-------- PAGE EXTRACT --------
Population (2006-12-31)
- • Total: 1,417
- • Density: 170/km^{2} (430/sq mi)
- Time zone: UTC+01:00 (CET)
- • Summer (DST): UTC+02:00 (CEST)
- Postal codes: 06667
- Dialling codes: 03443
- Vehicle registration: BLK

= Uichteritz =

Uichteritz /de/ is a village and a former municipality in the Burgenlandkreis district, in Saxony-Anhalt, Germany. Since 1 January 2010, it is part of the town Weißenfels.

== Geography ==
Uichteritz is located between Goseck and Weißenfels north west of the Saale in the Saale valley, about 2.5 miles from Weißenfels.

Lobitzch also belonged to the old administrative district before it was annexed by Weißenfels.

=== Type of Settlement ===
Uichteritz has a settlement type known as Haufendorf. The village predominantly consists of one- and two-story houses which appear not to have been built in a particular planned way. Medium-sized courtyards, well-preserved half-timbered buildings as well as newly constructed one-and two-family houses dot the village.
--------
- [TASK SET]:
**A)** Answer these questions from the Uichteritz entry:
(i) What total population is given as of 2006-12-31?
(ii) Since what date has Uichteritz been part of Weißenfels?
(iii) What settlement type does Uichteritz have?
**B)** Duplicate the Uichteritz entry between "- Postal codes: 06667" and "the town Weißenfels.", inclusive.
**C)** List the things that the Uichteritz entry says dot the village.
The listing is separate material, apart from the Uichteritz entry.
-------- DATASET CONTENT --------
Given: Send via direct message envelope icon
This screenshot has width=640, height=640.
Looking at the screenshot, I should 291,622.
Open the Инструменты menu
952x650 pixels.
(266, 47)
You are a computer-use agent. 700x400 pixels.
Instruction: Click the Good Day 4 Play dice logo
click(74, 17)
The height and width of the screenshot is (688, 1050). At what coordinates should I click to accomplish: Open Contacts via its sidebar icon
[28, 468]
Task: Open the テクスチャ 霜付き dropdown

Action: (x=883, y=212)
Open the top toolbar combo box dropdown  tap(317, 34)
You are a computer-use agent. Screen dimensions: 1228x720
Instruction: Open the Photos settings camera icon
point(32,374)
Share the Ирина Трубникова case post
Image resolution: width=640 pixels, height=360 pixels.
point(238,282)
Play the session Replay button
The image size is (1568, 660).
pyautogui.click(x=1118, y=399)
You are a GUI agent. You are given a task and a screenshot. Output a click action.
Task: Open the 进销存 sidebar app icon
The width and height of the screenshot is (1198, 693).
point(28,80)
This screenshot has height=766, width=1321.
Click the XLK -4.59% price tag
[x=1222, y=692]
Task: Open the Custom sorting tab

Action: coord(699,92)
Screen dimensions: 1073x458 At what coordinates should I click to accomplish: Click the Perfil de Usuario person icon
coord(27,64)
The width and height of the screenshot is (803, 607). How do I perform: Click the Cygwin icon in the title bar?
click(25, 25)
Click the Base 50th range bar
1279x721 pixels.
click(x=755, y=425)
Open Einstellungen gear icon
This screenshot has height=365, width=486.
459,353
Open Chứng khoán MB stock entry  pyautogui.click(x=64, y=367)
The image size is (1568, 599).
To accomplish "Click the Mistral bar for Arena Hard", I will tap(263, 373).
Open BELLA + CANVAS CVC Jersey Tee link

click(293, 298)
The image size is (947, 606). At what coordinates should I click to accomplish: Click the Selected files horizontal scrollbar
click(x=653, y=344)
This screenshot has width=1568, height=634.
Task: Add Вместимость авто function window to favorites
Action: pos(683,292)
--------
- [ANSWERS BY TASK]:
**A)**
(i) 1,417
(ii) 1 January 2010
(iii) Haufendorf

**B)**
- Postal codes: 06667
- Dialling codes: 03443
- Vehicle registration: BLK

= Uichteritz =

Uichteritz /de/ is a village and a former municipality in the Burgenlandkreis district, in Saxony-Anhalt, Germany. Since 1 January 2010, it is part of the town Weißenfels.

**C)**
- Medium-sized courtyards
- Well-preserved half-timbered buildings
- Newly constructed one- and two-family houses